Firmaların bir sıkışıklığının içerisindeyken, vergi oranlarının arttırılmaya çalışılmasıyla da zorlu bir süreci yaşayacaklarını söylüyorlar.  

Konuyla ilgili TÜRMOB Genel Başkanı Emre Kartaloğlu, TBMM’nin kanuni düzenlemelerle vergi oranının artırma yetkisi bulunduğunu belirterek, “Vergilendirmeye ilişkin temel kurallar vardır.  Bunların başında ‘hukuki güvenlik’ ilkesi gelmektedir.  Yılbaşında dönem planlaması yapılırken yüzde 20’lik vergi oranı dikkate alındı. Vergi oranı artırılacaksa bile Kanun’un yayım tarihinden sonra elde edilen kazançlara uygulanmak üzere bir artırıma gidilmesi daha doğru olacaktır. Dönem ortasında vergi oranındaki değişikliğin, yatırımcılar açısından güvensiz bir ortamın doğmasına neden olacaktır. Bu sadece Türkiye’de mevcut yatırımcılar açısından değil, geleceğe yönelik olarak Türkiye’de yatırım yapmayı planlayanlar için de geçerlidir. Vergideki bu tür sürpriz değişikliklerin, kısa vadede çözüm gibi görünse de uzun vadede vergi idaresinin aleyhine işleyen sürece dönüşüyor. Yatırımlar azalmakta ve kısa vadede işletmelerin finansman güçlüğü içerisine düşmesine ve dolayısıyla gelir idaresine tahakkuk tahsilat oranlarının düşmesine neden olmaktadır.”

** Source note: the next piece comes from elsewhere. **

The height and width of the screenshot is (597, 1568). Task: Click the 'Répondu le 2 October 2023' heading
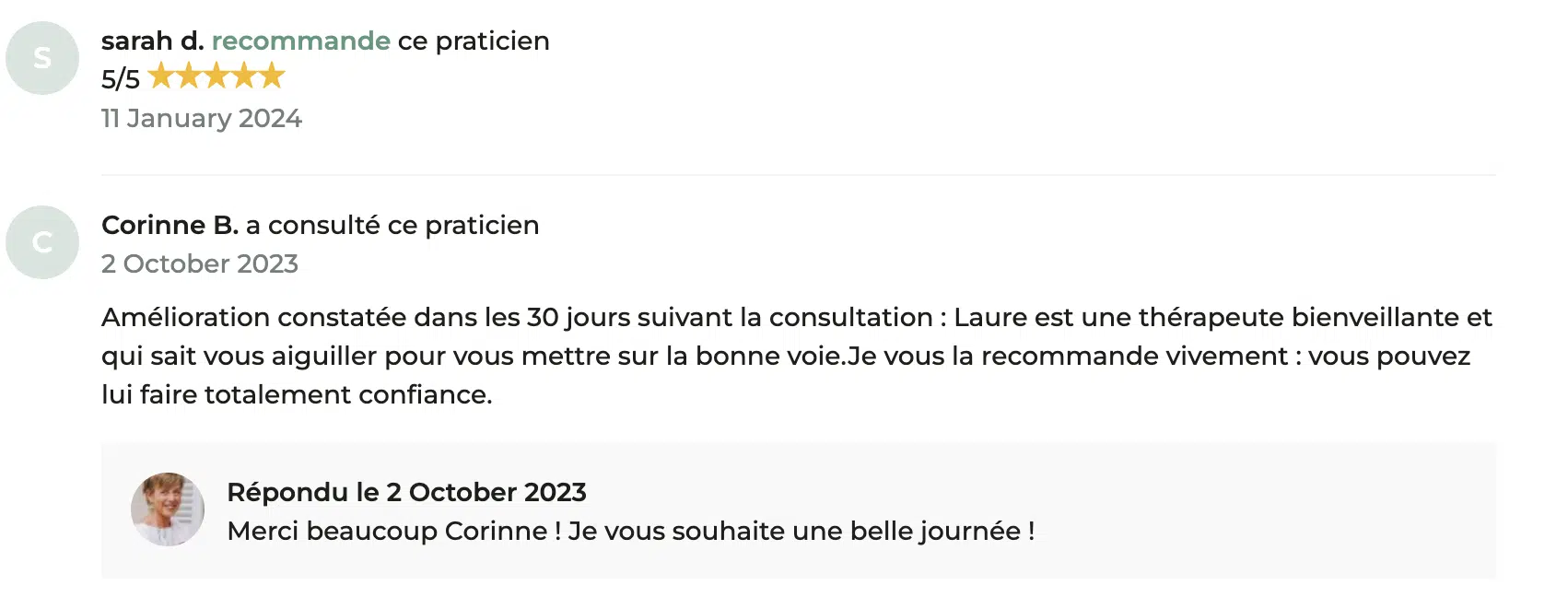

Vergi oranlarında yapılacak bir artırımın yerli ve yabancı yatırımcı için güvensiz bir ortam doğmasına neden olacağını hatırlatan Genel Başkan Emre Kartaloğlu, içinde bulunduğumuz bu süreçte, vergi oranlarının yükseltilmemesi gerektiğini ifade ediyor. 

Konya Mali Müşavirler Odası Başkanı Abdil Erdal’da konuyla ilgili şunları söylüyor.

“Bu şartlarda verginin oranını artırmak, vergi gelirlerinin azalmasına yol açacaktır. Tahakkuk artsa bile tahsilat azalacaktır. Bu yüzdende vergide oran attırılmaması yapılmamalıdır” diyor.

 

 Endişem vergi oranlarında yapılacak artış, kayıt dışılığı da yönelmeyi beraberinde getirecek ve yatırım kararlarını olumsuz yönde etkileyecek olmasıdır.

 Vergi oranlarının yükseltilmesi yerine vergide; dengeli, adaletli, daha planlı bir şekilde yapılanmaya gidilmesi daha doğru olacaktır diye düşünüyorum.

Firmaların daha rekabetçi olabilmesi ve dünya ile rekabet edebilmesi, vergi yükü altında kalarak değil, adaletli ve dengeli bir vergi dağılımının olduğu bir ekonomi ile mümkün olacaktır.

Ne dersiniz sizce de böyle olması gerekmez mi?